小説以外のもの 書評

ふしぎの国のアリス

『ふしぎの国のアリス』
ルイス=キャロル
芹生一訳

あらすじ

うさぎの穴に落っこちたアリスが、不思議の国に迷いこむというお話しです。
アリスは不思議の国で不思議な体験をします。体が大きくなったり小さくなったり、溺れそうになったり。水キセルの芋虫と会って、ウィリアムとうさんを暗誦したり、チェシャーネコに三日月うさぎのいる場所を教えてもらったりするのです。またハートの女王のまえでハリネズミをボールにしたクローケーをやったり、裁判中に身体が大きくなって退去を命じられたりと脈絡なく不思議な現象が続きます。
最終的には夢から醒めるように現実へ戻ってくるわけですが、よくよく考えたらこれは夢オチで、要するにどうしたら終わるのかよくわからなくてそうしてしまったのではないか、と穿った見方をしています。

おもしろさの秘訣

お話しの構造はシンプルです。つまらないほどシンプルといってよく、それは単にアリスが行って帰ってくるというだけのものです。不思議の国でアリスが何かを探したり、試練が与えられるわけではなく、ましてや敵と対決したりすることもありません。

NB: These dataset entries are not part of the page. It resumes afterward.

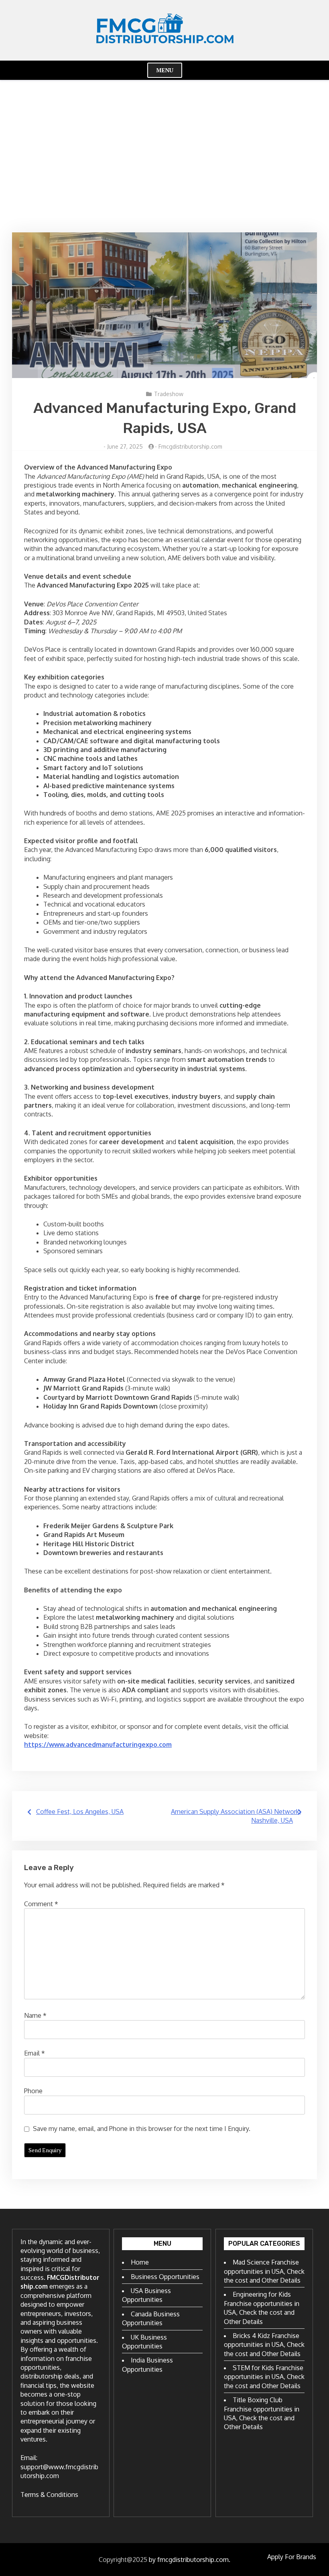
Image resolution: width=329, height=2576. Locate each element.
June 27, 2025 (125, 446)
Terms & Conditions (49, 2495)
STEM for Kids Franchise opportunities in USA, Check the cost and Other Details (264, 2377)
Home (140, 2262)
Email (34, 2053)
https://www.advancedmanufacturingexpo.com (98, 1744)
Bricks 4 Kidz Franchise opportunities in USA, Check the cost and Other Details (264, 2345)
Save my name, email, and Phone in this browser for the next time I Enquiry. (141, 2129)
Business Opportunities (165, 2277)
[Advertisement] (164, 156)
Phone (33, 2091)
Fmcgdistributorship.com (190, 446)
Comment (41, 1904)
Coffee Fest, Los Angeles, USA (80, 1811)
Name (35, 2015)
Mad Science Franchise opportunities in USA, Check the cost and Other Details (264, 2271)
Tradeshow (168, 393)
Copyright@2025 (123, 2560)
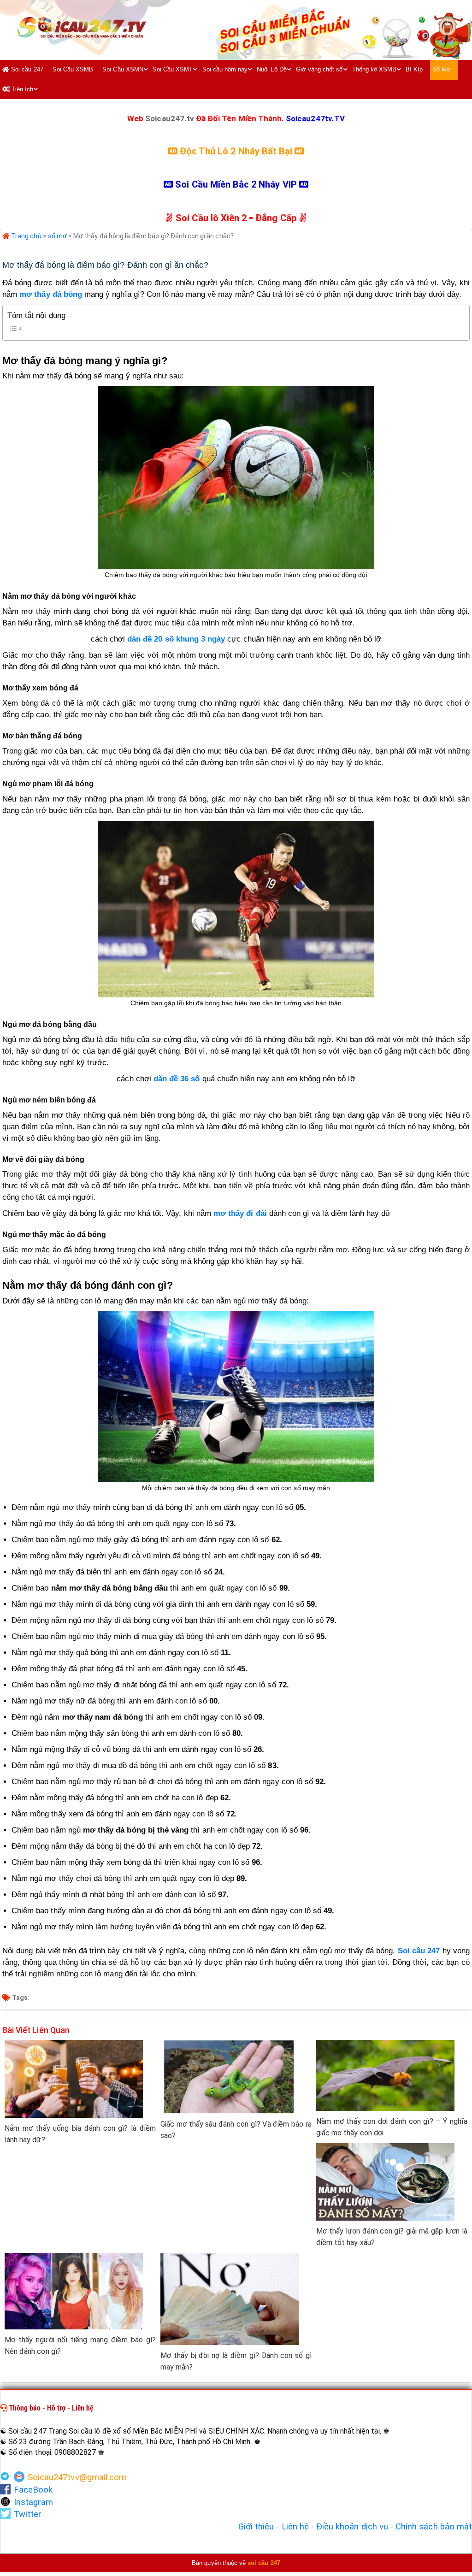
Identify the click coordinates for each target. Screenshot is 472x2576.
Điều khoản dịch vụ (352, 2527)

では、アリスの魅力は何なのか? と考えたとき、それはワールドモデルキャラクターの豊かさに行き着く他ありません。
水キセルの芋虫、トランプの庭師、魚や蛙の召使い これらのキャラクターはどこかズレていて可愛らしいのです。アリスとのやり取りには思わず微笑んでしまいます。 特にネムリネズミ、三日月うさぎ、帽子屋さんのスリーアミーゴーズは愛嬌満点でいいキャラしています。
異世界へのトリップ。キャラで楽しませる。
不思議の国のアリスはストーリーはなくともお話しはできてしまうというもっとも端的な例といえます。つまり、ファンタジーのもっともシンプルなスタイルなのです。